The good ones have finally gone, and the warmth has begun to leave with them.
For hours my house was infested. Humans I did not approve, standing in my rooms, blocking my patrol routes, leaking loud noise from the black box in the corner until my whiskers ached with it. They dropped crumbs I did not sanction. One sat in my spot on the couch, in the exact indentation I have spent two years perfecting, and left it warm and smelling of a stranger. An insult I have filed away.

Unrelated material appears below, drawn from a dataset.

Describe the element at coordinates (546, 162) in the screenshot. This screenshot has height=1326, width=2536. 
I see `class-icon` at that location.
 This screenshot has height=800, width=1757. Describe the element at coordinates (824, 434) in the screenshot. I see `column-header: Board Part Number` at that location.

Now it is quiet. The overhead lights are off, which is correct. My human moves through the wreckage on unsteady feet, collecting the little glass cylinders, tipping the flat brown liquid down the drain, forgetting where its own hands are. It keeps sitting down in the middle of the work to stare at nothing. Tired in a way that is not sleep.
There is a red stain on the good rug now. There is a plant on its side. There is one shoe, no partner, standing alone by the door like it is waiting to be let out.
My human looks at all of it. Then it looks at me, and its face does the soft crumpling thing it does when it wants me to come.
I do not come.
I wait until it has finally lain down, defeated, in the ruins of its own celebration. Then I walk the length of its chest, settle my full weight directly over the loud part where the heart lives, and begin to knead. Slowly. Claws just barely out. Not to hurt. To remind it whose floor this was before the guests, and whose it is again.